Tasks to complete:
(1) According to the Copilot data policy article, which users are excluded from the training change?
(2) Please return the passage of the Copilot data policy article starting with "Corporate IP at" and going on through "has Enterprise protections.".
(3) Write the next part of the Copilot data policy article, picking up after its final sentence.

Page excerpt:
GitHub Copilot Will Train on Your Code Starting April 24 - Here's How to Opt Out

GitHub's new data policy uses Free, Pro, and Pro+ user interactions to train AI models by default. Your private repo code while using Copilot is fair game unless you disable it.

Code displayed on a dark computer screen

GitHub just announced a major change to how it handles your code: starting April 24, 2026, interaction data from Copilot Free, Pro, and Pro+ users will be used to train AI models by default. If you haven’t explicitly opted out, your code snippets, prompts, and accepted suggestions become training data.

The policy update affects millions of developers who use Copilot’s free and individual tiers. Enterprise and Business users are excluded, as are students and teachers using educational access.

What Data Gets Collected

The scope is broad. According to GitHub’s official FAQ, the following “interaction data” will feed into model training:

  • Code snippets you accept or modify from suggestions
  • Inputs sent to Copilot, including your prompts
  • Code context surrounding your cursor when Copilot activates
  • Comments and documentation you write
  • File names and repository structure
  • Navigation patterns within your codebase
  • Chat conversations with Copilot
  • Feedback signals like thumbs up/down ratings

That’s essentially everything developers feed into Copilot during active use.

The Private Repository Problem

GitHub emphasizes that “private repository content at rest” isn’t used for training. But here’s the catch: the moment you open a file and Copilot activates, that code becomes interaction data.

As one analysis puts it: “There’s a distinction between stored code and working code that should make developers skeptical.”

Even more concerning: Copilot processes local files including .env files that may contain API keys or database credentials. The policy lacks explicit safeguards for credential handling in interaction data.

Corporate IP at Risk

Here’s a scenario GitHub doesn’t address well: if an individual developer contributes to a corporate repository using a personal Copilot Free account, that interaction data could enter the training pipeline even if the company has Enterprise protections.

Stored data:
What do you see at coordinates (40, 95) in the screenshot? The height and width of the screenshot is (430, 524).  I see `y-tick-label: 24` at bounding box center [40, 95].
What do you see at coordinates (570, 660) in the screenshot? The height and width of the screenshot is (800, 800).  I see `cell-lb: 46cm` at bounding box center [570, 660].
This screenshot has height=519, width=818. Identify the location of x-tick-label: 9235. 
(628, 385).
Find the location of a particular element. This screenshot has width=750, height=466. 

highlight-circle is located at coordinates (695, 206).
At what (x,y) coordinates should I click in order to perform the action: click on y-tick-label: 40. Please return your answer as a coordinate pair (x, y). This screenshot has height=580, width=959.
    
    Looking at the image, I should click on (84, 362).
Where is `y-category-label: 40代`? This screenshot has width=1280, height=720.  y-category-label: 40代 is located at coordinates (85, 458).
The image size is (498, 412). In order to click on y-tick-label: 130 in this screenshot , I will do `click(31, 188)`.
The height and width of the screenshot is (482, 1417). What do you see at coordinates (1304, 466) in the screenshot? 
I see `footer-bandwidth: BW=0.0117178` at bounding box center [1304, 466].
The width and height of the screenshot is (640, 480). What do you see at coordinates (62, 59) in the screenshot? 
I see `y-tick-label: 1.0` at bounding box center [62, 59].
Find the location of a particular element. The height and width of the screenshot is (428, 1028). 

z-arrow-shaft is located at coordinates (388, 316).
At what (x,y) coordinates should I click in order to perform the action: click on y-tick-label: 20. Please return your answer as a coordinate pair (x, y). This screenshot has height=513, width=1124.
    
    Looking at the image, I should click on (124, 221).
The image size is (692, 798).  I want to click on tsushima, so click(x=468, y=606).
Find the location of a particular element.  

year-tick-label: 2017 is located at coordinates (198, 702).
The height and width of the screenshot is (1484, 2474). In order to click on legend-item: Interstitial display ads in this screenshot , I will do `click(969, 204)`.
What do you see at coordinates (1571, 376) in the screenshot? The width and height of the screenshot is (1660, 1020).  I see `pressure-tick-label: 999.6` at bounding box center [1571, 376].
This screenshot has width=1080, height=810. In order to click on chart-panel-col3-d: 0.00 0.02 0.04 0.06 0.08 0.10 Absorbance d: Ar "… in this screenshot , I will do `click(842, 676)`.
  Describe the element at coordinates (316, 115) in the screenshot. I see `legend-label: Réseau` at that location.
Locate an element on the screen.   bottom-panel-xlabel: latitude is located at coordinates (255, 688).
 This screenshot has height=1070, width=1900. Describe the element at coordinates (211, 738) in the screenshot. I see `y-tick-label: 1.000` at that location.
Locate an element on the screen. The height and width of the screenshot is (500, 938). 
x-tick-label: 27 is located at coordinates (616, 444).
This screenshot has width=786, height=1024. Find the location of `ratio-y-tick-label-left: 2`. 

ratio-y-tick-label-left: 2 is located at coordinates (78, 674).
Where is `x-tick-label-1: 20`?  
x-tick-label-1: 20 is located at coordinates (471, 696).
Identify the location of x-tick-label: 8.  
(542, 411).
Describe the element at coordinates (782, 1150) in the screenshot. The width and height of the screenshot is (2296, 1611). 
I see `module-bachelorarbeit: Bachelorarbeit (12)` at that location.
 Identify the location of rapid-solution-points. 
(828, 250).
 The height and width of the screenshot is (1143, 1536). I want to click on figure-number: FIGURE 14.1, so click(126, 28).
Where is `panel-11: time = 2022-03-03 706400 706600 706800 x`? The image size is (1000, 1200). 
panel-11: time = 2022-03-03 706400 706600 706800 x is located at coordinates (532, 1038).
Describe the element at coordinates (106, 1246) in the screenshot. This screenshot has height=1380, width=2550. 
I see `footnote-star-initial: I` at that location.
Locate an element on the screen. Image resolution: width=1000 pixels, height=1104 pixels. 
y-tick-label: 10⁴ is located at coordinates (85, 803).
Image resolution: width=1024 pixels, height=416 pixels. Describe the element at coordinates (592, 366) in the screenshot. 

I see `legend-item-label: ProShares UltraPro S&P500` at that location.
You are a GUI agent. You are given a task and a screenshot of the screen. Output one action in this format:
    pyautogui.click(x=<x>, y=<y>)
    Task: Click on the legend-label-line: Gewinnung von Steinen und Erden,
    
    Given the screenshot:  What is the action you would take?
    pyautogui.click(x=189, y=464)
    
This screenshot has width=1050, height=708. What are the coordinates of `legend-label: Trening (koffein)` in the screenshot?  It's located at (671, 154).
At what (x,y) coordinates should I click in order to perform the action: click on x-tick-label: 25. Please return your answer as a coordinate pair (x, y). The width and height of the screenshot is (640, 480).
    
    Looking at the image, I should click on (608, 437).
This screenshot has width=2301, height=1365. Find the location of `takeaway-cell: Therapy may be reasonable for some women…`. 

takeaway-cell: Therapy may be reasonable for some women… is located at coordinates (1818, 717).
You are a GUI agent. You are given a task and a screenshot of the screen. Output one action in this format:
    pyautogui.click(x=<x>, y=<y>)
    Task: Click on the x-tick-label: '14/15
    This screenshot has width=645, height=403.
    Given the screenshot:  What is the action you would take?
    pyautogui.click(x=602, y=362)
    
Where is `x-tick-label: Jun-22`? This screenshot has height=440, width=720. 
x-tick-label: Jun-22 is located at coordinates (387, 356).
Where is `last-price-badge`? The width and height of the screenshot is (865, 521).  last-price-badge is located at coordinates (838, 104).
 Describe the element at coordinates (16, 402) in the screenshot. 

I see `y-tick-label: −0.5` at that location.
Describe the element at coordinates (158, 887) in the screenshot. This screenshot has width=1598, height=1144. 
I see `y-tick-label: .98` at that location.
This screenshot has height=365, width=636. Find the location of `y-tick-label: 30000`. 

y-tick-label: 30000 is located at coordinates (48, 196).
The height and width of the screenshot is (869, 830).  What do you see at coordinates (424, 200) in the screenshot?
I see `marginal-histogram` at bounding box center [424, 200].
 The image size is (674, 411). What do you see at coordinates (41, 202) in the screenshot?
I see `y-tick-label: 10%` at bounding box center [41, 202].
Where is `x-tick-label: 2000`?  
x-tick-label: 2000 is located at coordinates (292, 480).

Answers given:
(1) Enterprise and Business users are excluded, as are students and teachers using educational access.

(2)
Corporate IP at Risk

Here’s a scenario GitHub doesn’t address well: if an individual developer contributes to a corporate repository using a personal Copilot Free account, that interaction data could enter the training pipeline even if the company has Enterprise protections.

(3)
The Enterprise exemption protects organizational accounts, but not individual developers working on those repos with personal subscriptions.

Developer Reaction

The community response has been overwhelmingly negative. According to The Register, GitHub’s community discussion shows 59 thumbs-down votes versus just 3 positive reactions. Only Martin Woodward, GitHub’s VP of Developer Relations, endorsed the change.

The core complaint: opt-out defaults favor GitHub, not developers. Critics argue that using code for AI training should require explicit consent, not buried settings.

How to Opt Out

If you want to keep your code out of GitHub’s training pipeline, here’s what to do before April 24:

  1. Go to github.com/settings/copilot/features
  2. Under Privacy, disable “Allow GitHub to use my data for AI model training”
  3. Save your settings

If you previously opted out of interaction data collection for product improvements, GitHub says your preference is preserved and you don’t need to take action.

Worth noting: Help Net Security reports that data may still be shared with GitHub affiliates, including Microsoft. The policy explicitly excludes third-party AI providers, but the Microsoft relationship remains intact.

Who’s Exempt

You don’t need to worry about this change if you’re using:

  • Copilot Business
  • Copilot Enterprise
  • Student/Teacher access through GitHub Education

These tiers retain existing contractual protections and won’t have their data used for training.

Alternatives Worth Considering

If this policy change is a dealbreaker, several alternatives offer more privacy-friendly approaches:

Self-hosted options:

  • Tabby - Open-source, self-hosted AI coding assistant with full data control
  • Continue - Supports local models through Ollama

Privacy-focused commercial:

  • Tabnine - Offers local deployment and private cloud hosting options
  • Cody by Sourcegraph - Enterprise self-hosted deployments available

For complete local control, tools built on Ollama with models like CodeLlama or DeepSeek Coder keep all your code on your own machine.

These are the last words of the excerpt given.